The US financial regulator (SEC) has formally warned Coinbase that it may be about to sue the cryptocurrency trading platform, considering that certain virtual assets should be registered because it considers them to be true and proper securities, as is the case of shares.

The news was given by the CEO of the platform, Brian Armstrong, on his official Twitter page.

“Today Coinbase received a note “‘Wells’ from Coinbase focused on staking and listed assets”, i.e. a warning that usually tends to be followed (but not necessarily) by an enforcement action proposed by the supervisor.

The platform publication indicates that it believes this notice is related to “aspects related to the Coinbase Earn, Coinbase Prime and Coinbase Wallet segments”.

In an official statement, Paul Grewal, legal director of Coinbase, stresses that “if necessary, we welcome a lawsuit that will serve to clarify what we have defended and demonstrate that the SEC has not been reasonable or fair when it comes to crypto assets “.

“Until then [este tema] is ‘business as usual'”, that is, it is a normal theme in the life of the company.

A source familiar with the matter explained to the news website CoinDesk that the ‘exchange’ had “60 different conversations with the federal regulator about issues related to the registration and listing of assets”.

The site adds that the agency refused to give advice or answers on this matter.

In August, the SEC had already informed that it was investigating whether securities are among the portfolio of 150 virtual assets made available by the largest US crypto platform to its clients.

Coinbase has had an uneasy relationship with the US regulator.

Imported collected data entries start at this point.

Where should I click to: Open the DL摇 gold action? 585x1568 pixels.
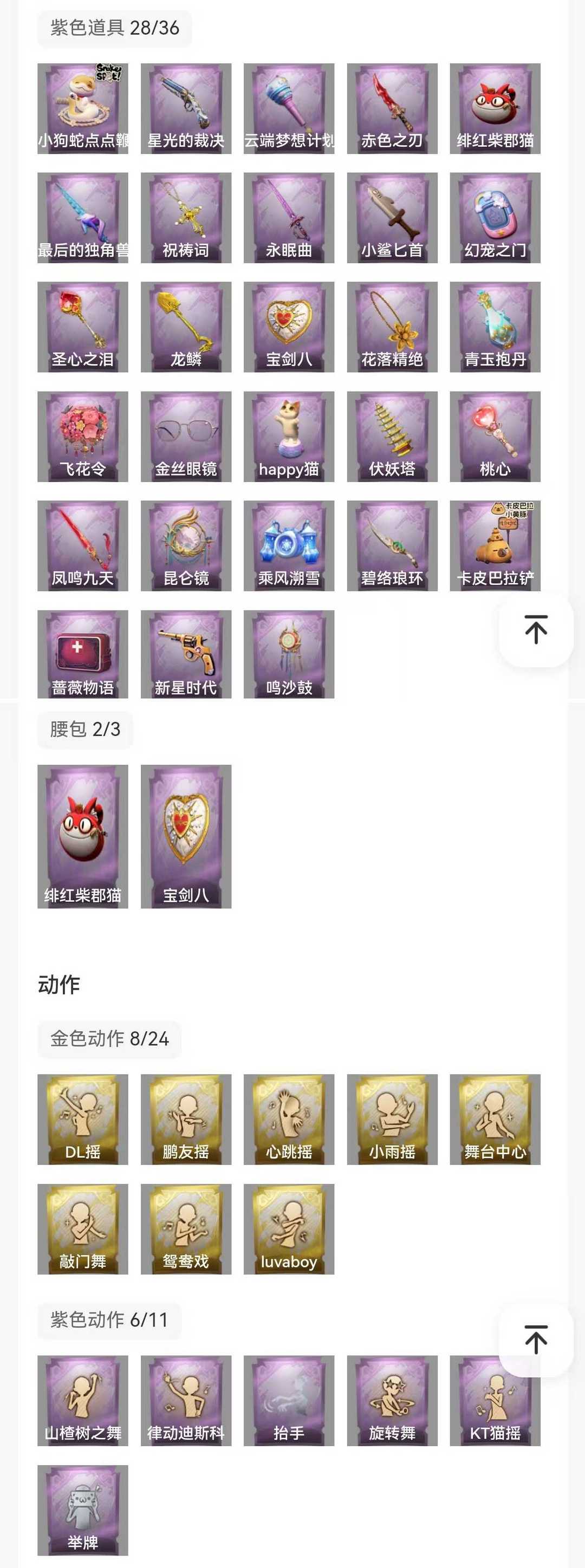tap(83, 1120)
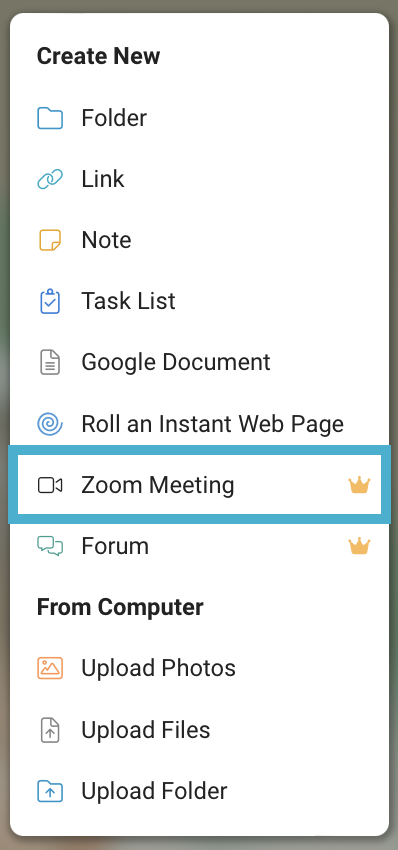Click the chain link icon
The height and width of the screenshot is (850, 398).
pos(50,179)
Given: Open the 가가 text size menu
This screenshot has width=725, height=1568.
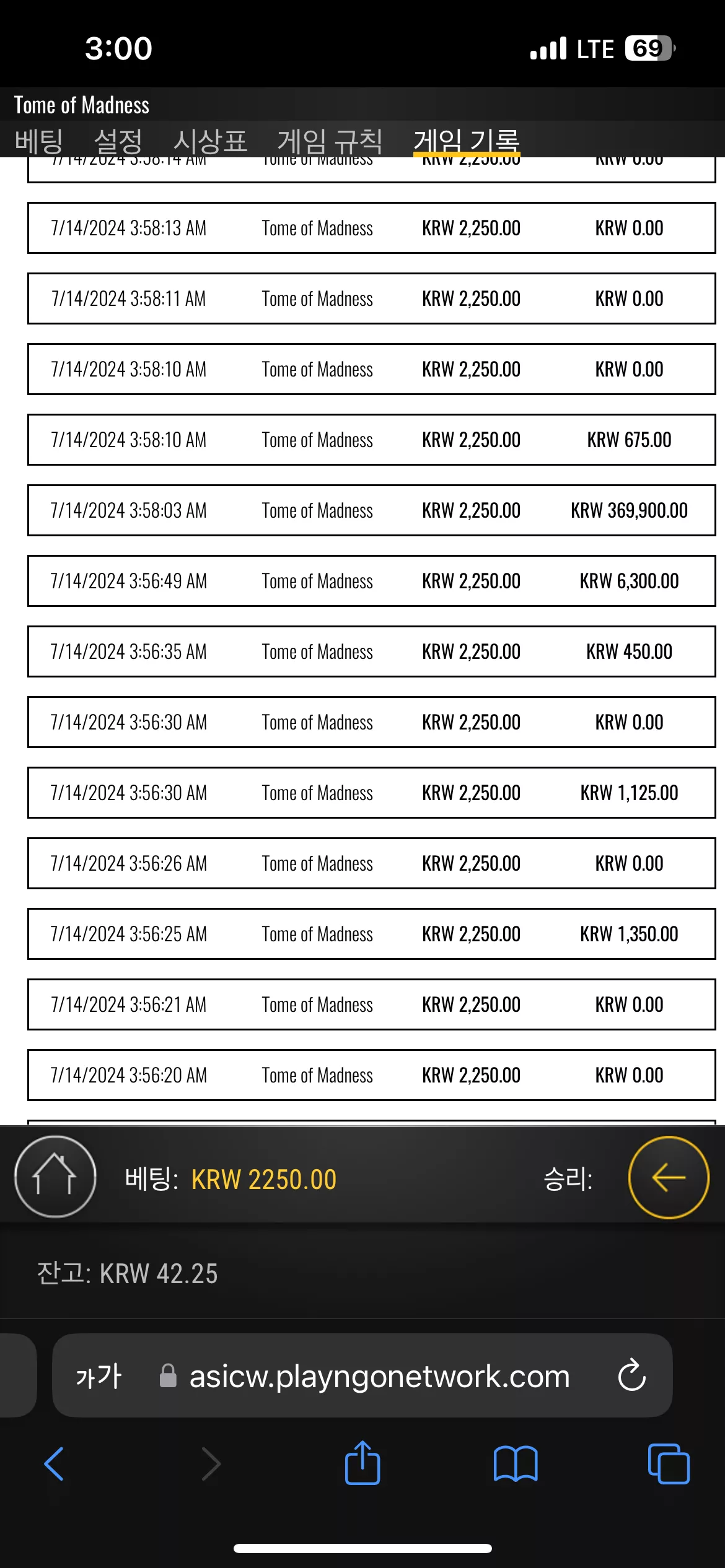Looking at the screenshot, I should [99, 1377].
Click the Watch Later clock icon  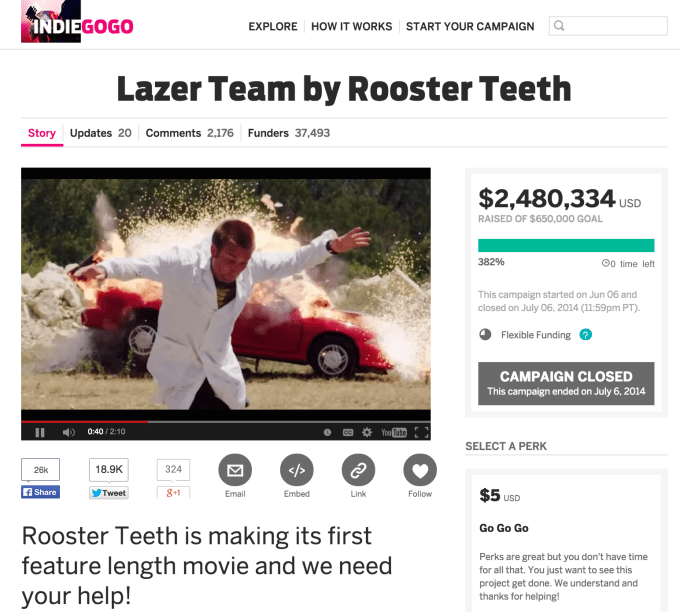point(327,432)
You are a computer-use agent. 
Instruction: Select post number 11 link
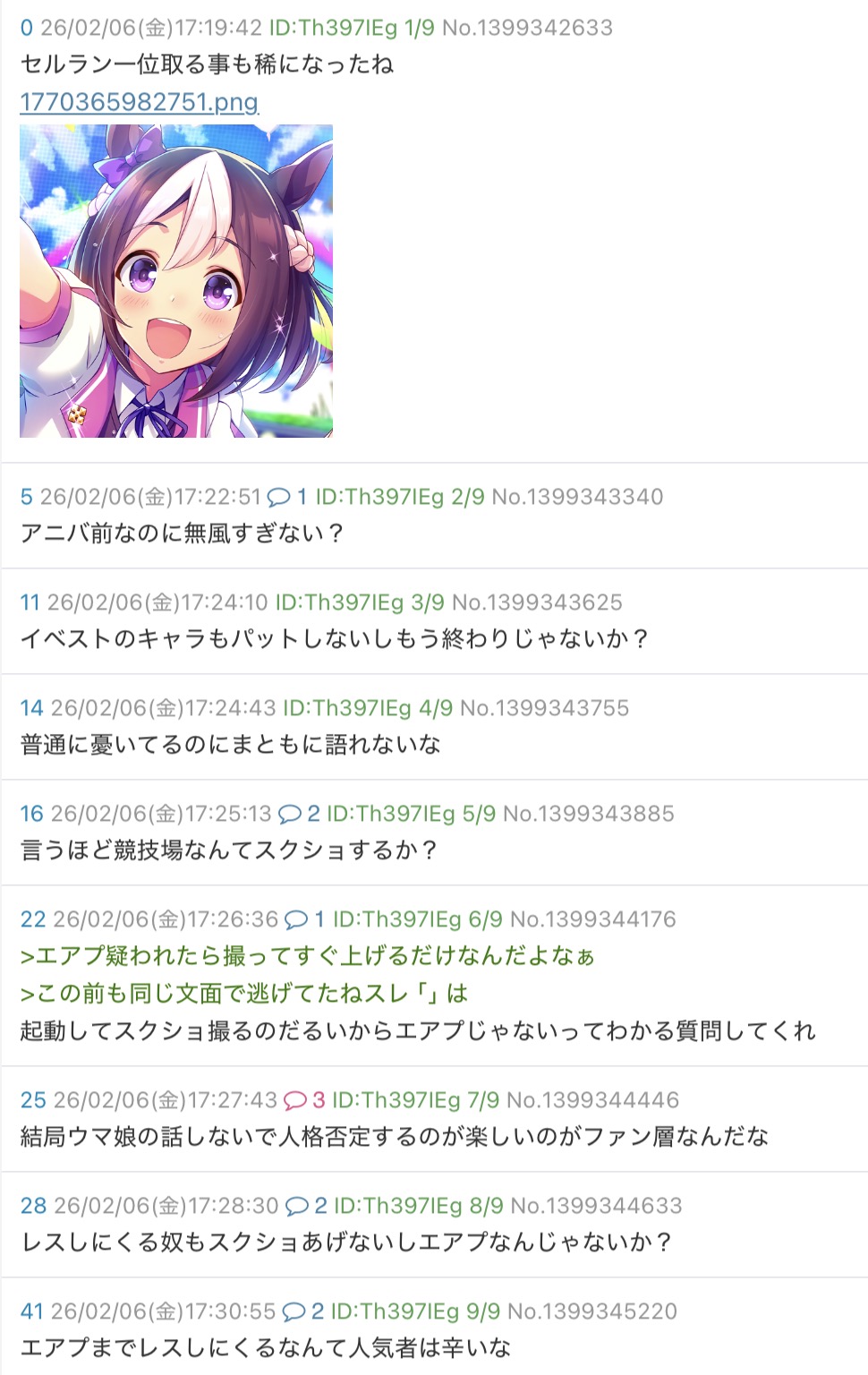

In another investigation against a Coinbase employee – accused of sharing privileged information with a brother and a friend – the SEC had already concluded that nine digital assets were securities.

Suspicions about false “tokens” increase as the market witnesses the growing birth of virtual assets correlated with others (the “stablecoins”) or with characteristics similar to traditional assets (such as the distribution of dividends in the case of “security tokens”) .

In Portugal, where investors can access an “exchange” page in Portuguese, despite the fact that it is not registered with the Bank of Portugal or the CMVM, the regulator led by Luís Laginha de Sousa assured Negócios in the summer of last year who was following, from a supervisory perspective, the Coinbase issue.

At the time, the CMVM also added that it was “attentive to a potential final decision by the SEC” and that “it will also act, whenever possible, in conjunction with other European supervisors, in this case at the level of the European Securities and Markets Authority (YOU ARE BAD)”.

After this news, Coinbase shares started the session sinking 20.27%, a drop the likes of which had not been seen since last June 13, having in the meantime eased to a fall of 9.48% to 69.5095 dollars.

Bitcoin: is it a stock, or a barrel of oil?

In the US, the discussion about the nature of crypto assets went beyond university banks, generating a trench war between platforms and the SEC.

On the regulator’s side, the chairman of the SEC, Gary Gensler, considers that cryptocurrencies have the same nature as securities, so they should be registered and supervised directly by the SEC.

On the market side, the dominant opinions are divided between considering crypto-assets as a unique nature, or comparing them to raw materials, as is the case of oil.

More recently, the co-founder of the ethereum blockchain network, Joseph Lubin, defended that he is “quite confident” that ether is not a stock, more like a “commodity”, as is for example oil.